The education company co-founded by Attorney General Merrick Garland’s son-in-law is facing fresh scrutiny after it was revealed the company supports critical race theory curricula while servicing 23,000 schools in the nation, costing tax payers hundreds of thousands of dollars — while Garland cracks down on opposition to the ideology.
Garland has been under fire this past week for his Oct. 4 memo in which he tasked the FBI with investigating an alleged recent spike in violence against school staff amid backlash to CRT being injected into school curricula, though Garland’s memo did not specify what those acts were.
Amid criticism from parents and politicians over the intentions behind the order, some are questioning whether Garland has a conflict of interest due to his son-in-law’s company.
Panorama Education, co-founded by Xan Tanner, sells surveys to school districts nationwide with a focus on “social and emotion climate,” according to a report by Forbes.
With contracts in more than 50 of the 100 largest school districts in the U.S., Panorama Education claims to be supporting “13 million students in 23,000 schools and 1,500 districts across 50 states.”
According to OpenTheBooks, a government expenditure library, the company has been hired by school districts in California, Delaware, Florida, Georgia, Illinois, Indiana, Iowa, Maine, Massachusetts, Michigan, New Hampshire, New Mexico, North Carolina, Ohio, Oregon, Pennsylvania, Rhode Island, Texas, Utah, Virginia, and Wyoming for surveys or training.
The surveys reportedly give justification for new curricula in schools which parents have recently taken issue with, such as critical race theory.
One survey, distributed by Arlington Public Schools in Virginia, revealed students have been asked questions such as “how clearly do you see your culture and history reflected in your school?” and “how often do you feel that you are treated poorly by other students because of your race, ethnicity, gender, family’s income, religion, disability, or sexual orientation?”
Panorama Education’s contract with APS was settled in 2017 and was for three school-wide surveys over a five year period.

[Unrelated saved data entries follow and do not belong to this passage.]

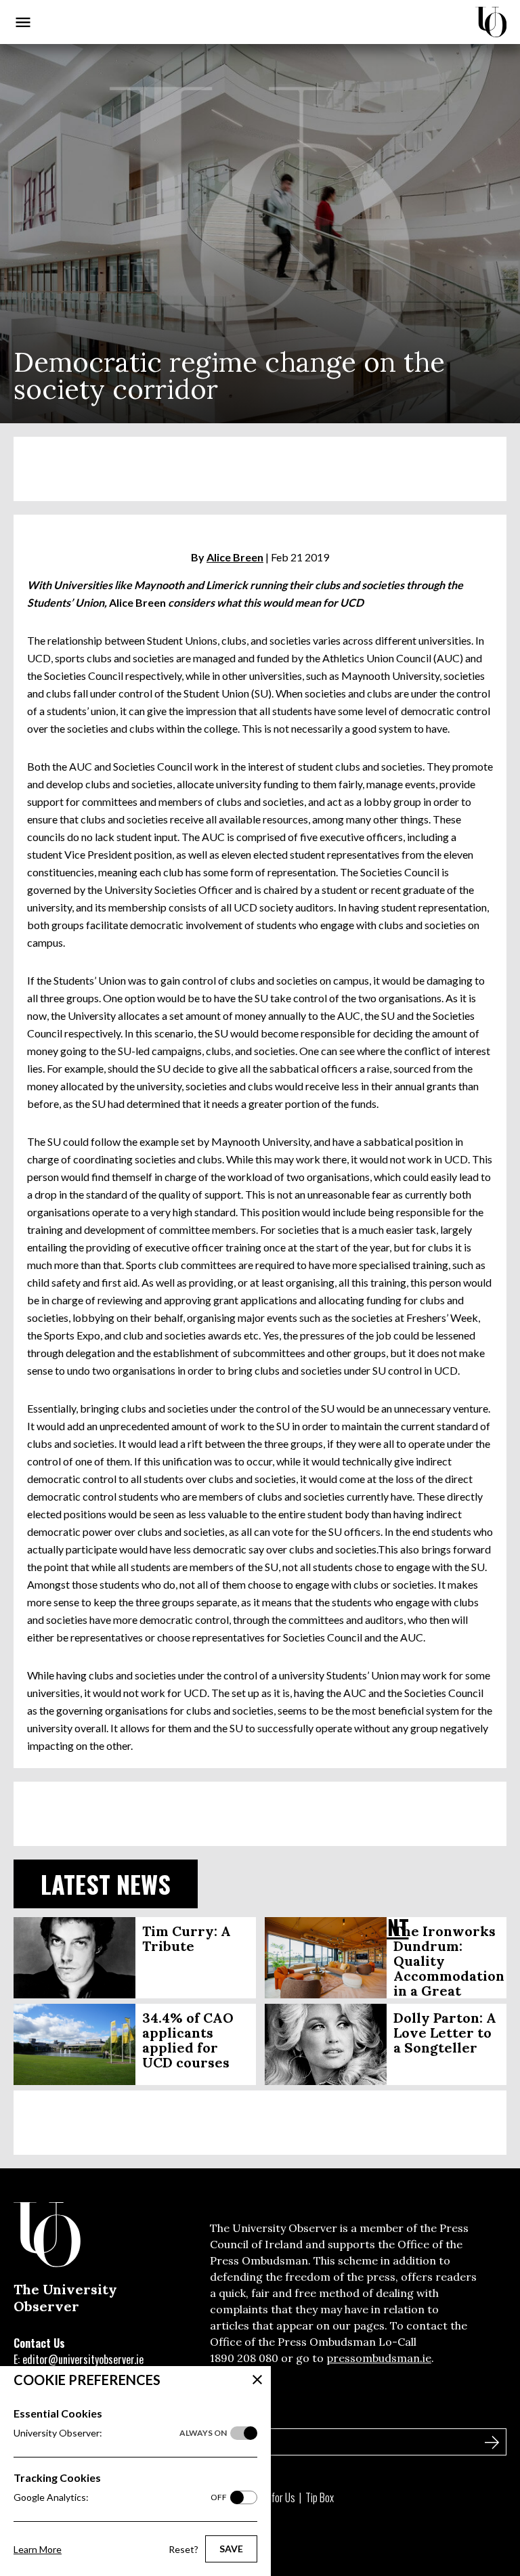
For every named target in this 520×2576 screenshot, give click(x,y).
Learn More (38, 2549)
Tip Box (319, 2497)
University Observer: (120, 2433)
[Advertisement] (260, 469)
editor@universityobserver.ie (83, 2359)
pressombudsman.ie (378, 2358)
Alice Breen (235, 557)
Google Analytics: (120, 2497)
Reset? (183, 2549)
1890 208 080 (244, 2358)
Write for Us (271, 2497)
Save (231, 2548)
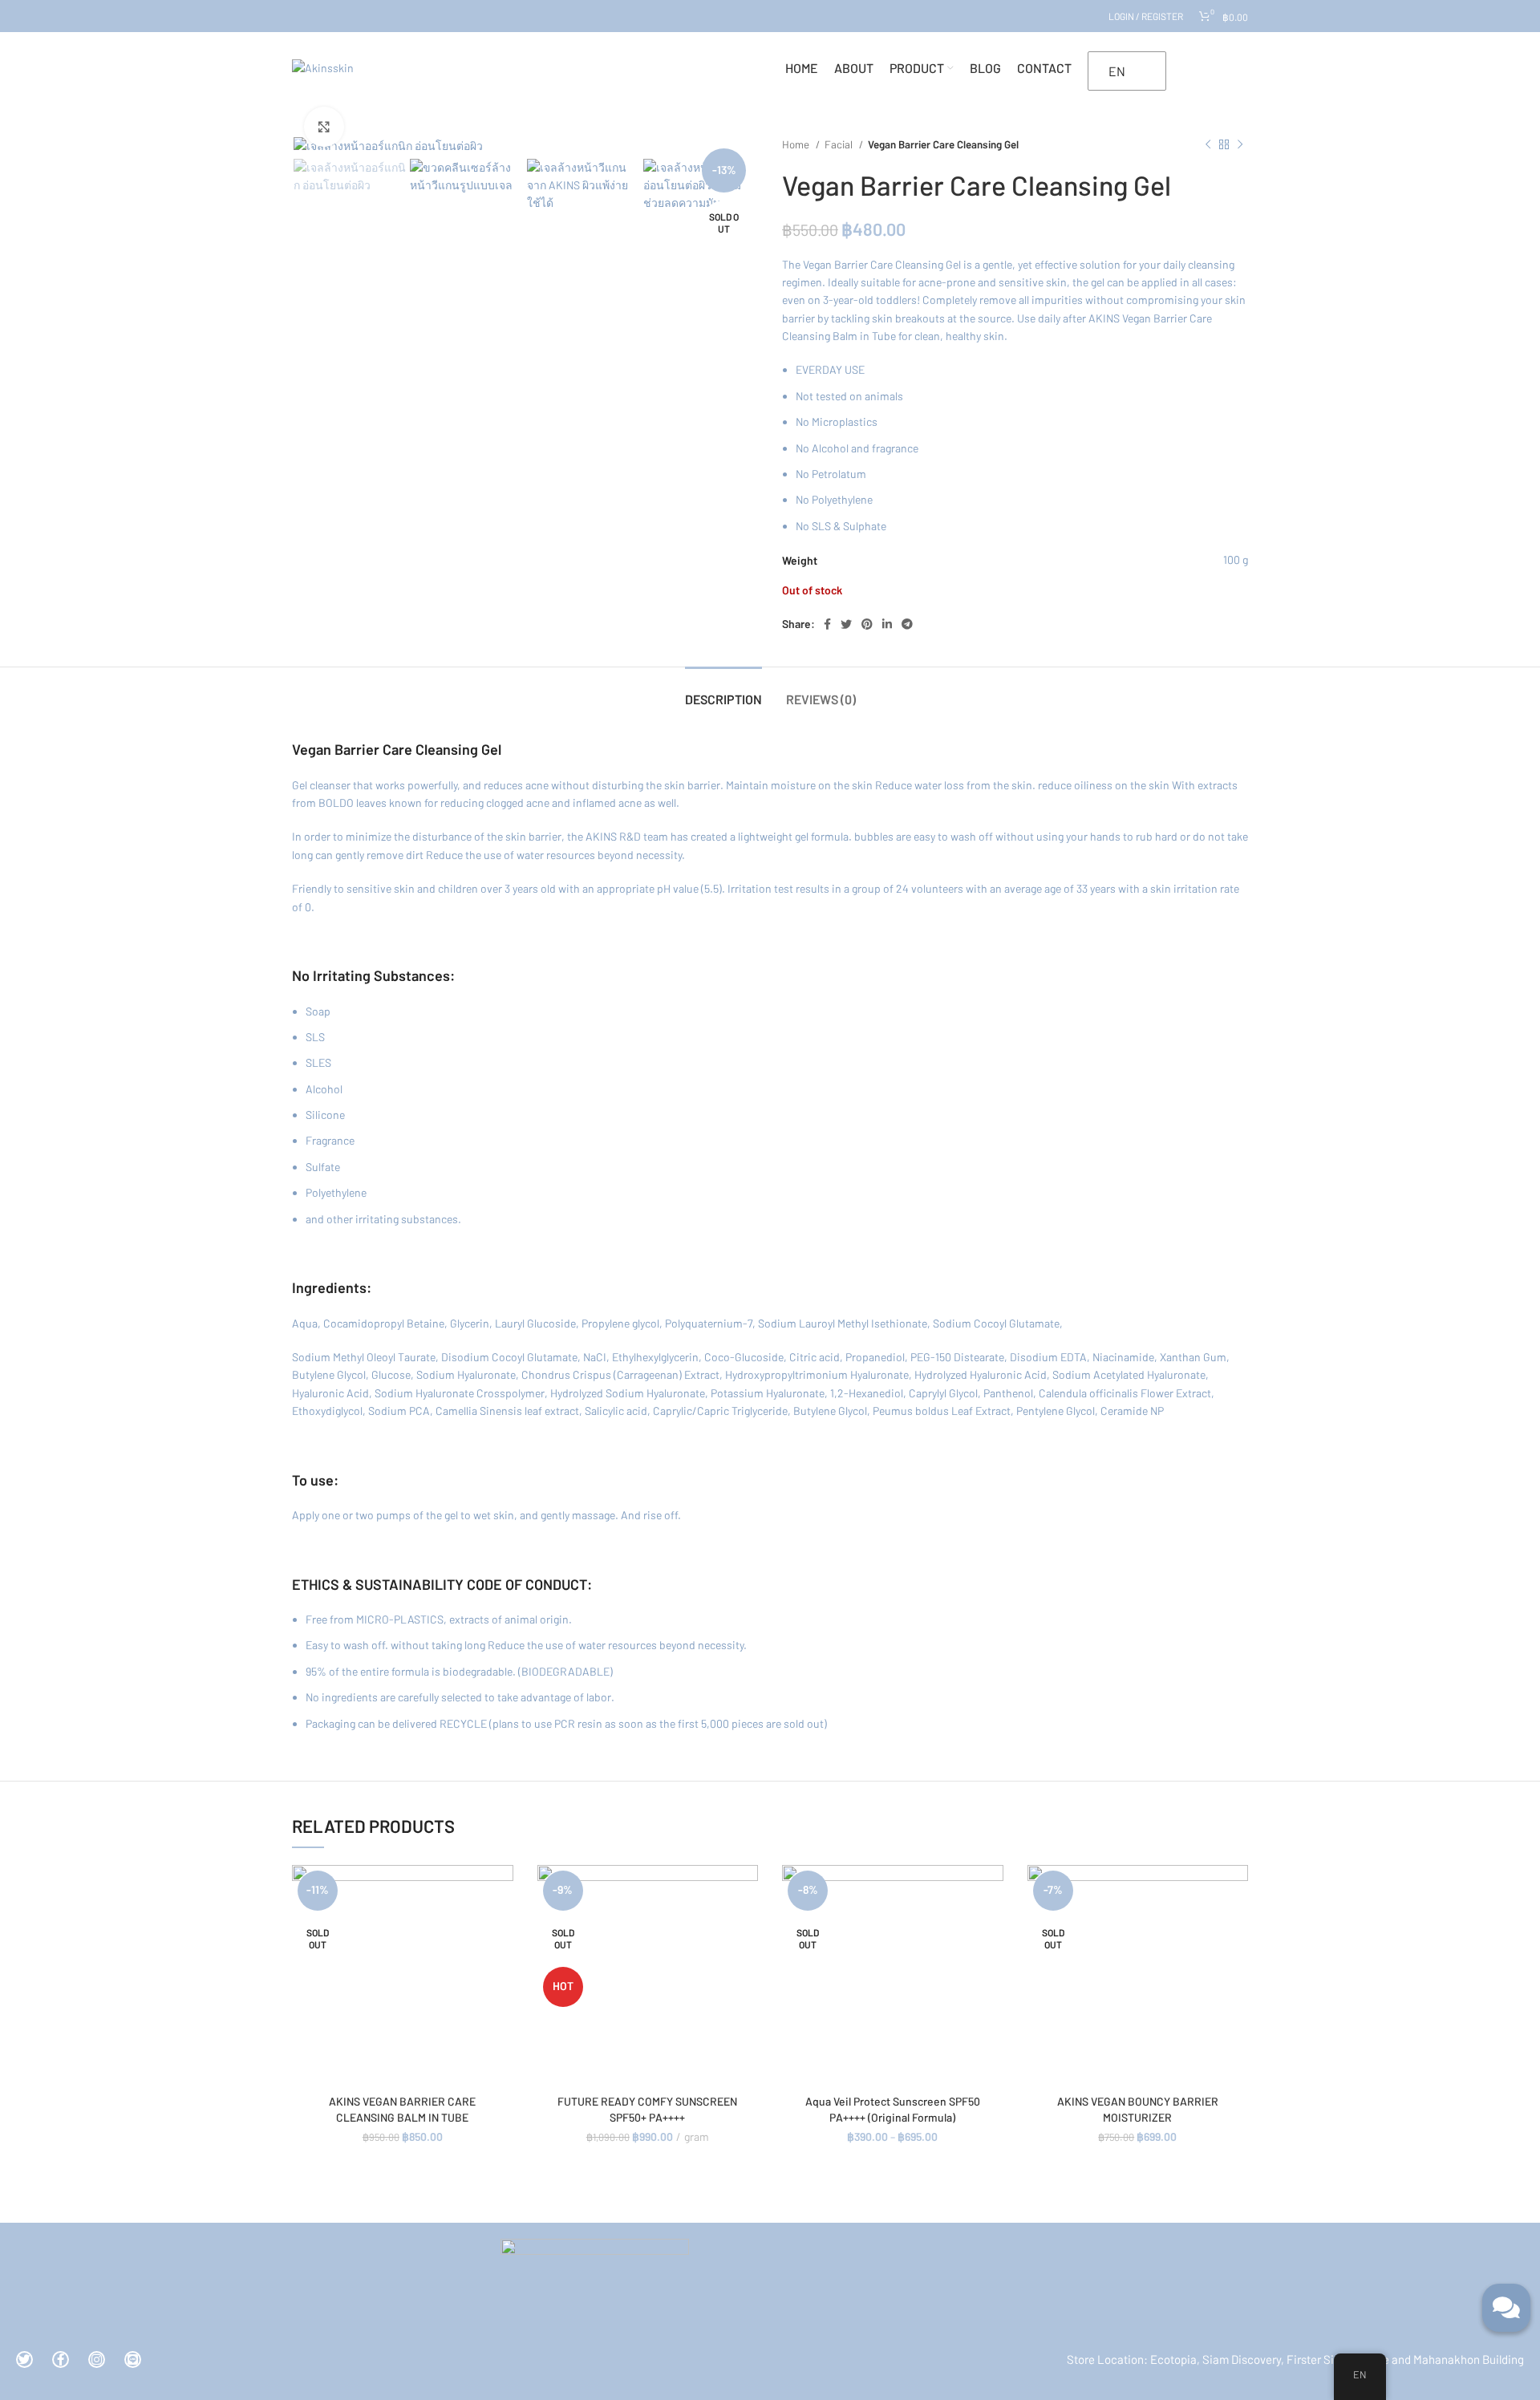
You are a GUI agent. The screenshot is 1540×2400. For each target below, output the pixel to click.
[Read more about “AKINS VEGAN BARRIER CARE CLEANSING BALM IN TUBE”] (501, 1891)
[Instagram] (96, 2359)
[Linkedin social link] (887, 624)
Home (797, 144)
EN (1116, 71)
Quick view (501, 1927)
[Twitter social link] (846, 624)
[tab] (723, 691)
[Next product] (1240, 145)
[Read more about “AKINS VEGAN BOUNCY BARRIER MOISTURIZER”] (1236, 1891)
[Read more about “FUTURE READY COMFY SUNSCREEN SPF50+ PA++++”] (746, 1891)
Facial (840, 144)
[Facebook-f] (60, 2359)
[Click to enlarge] (324, 127)
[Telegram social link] (907, 624)
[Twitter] (24, 2359)
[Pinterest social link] (867, 624)
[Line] (132, 2359)
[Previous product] (1208, 145)
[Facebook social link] (827, 624)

According to Forbes, the contract cost taxpayers $288,270.
Since 2017, the company has raised around $76 million from investors and just last month, Panorama Education struck a $60 million private financing raise with General Atlantic.
The company has been paid millions of dollars by various states. In California, the El Dorado County Office of Education paid Panorama Education $1.4 million last year in part to “reduce the achievement gap by ensuring that all systems are culturally, linguistically, and equitably responsive to the needs of our students.”
In an Oct. 8 letter, several Republican lawmakers wrote to Garland expressing concern over “reporting about an alleged connection between your family members and controversial curricula that will directly benefit from this memorandum and the chilling of speech.”
“Your daughter, Rebecca Garland, married Alexander (“Xan”) Newman Tanner in 2018.3 Mr. Tanner is a co-founder of Panorama Education (“Panorama”), a “social learning” provider that provides consultancy services that reportedly aids schools in teaching critical race theory under the guise of “equity and inclusion” to America’s children,” US Sens. Ted Cruz (R-Texas), Marsha Blackburn (R-Tenn.) and Mike Lee (R-Utah) wrote.
“On September 29, the National School Boards Association sent a letter to the Biden administration raising complaints about parents’ protests at school board meetings,” they added.
“Then, less than a week later, you issued the memorandum, which will benefit companies like Panorama, whose contracts may be in jeopardy as parents stand up to school boards and demand that their children not be indoctrinated with critical race theory.”
The senators pointed out the DOJ’s “Conflict of Interest Policy,” appearing to accuse Garland of breaking it while implying Tanner may directly benefit from last week’s memorandum.
Panorama Education has also come under criticism after reports revealed the company recommended teachers read a book featuring an essay written by Bill Ayers, a former designated domestic terror group leader, according to the Washington Examiner.
Last week, the company shared on social media 11 books that educators could read to “enhance your own social-emotional learning.”
Included on the list was “Teaching When the World is on Fire,” a 2019 collection of essays. The first essay in the collection is written by Ayers. The editor of the collection, Lisa Delpit, an education activist, called the essay a “masterful ode to teaching when the world is on fire.”
The essay puts a focus on race, telling teachers that the system they are joining “hates Black and Brown and poor kids.”
The Department of Justice did not immediately respond to The Post’s request for comment.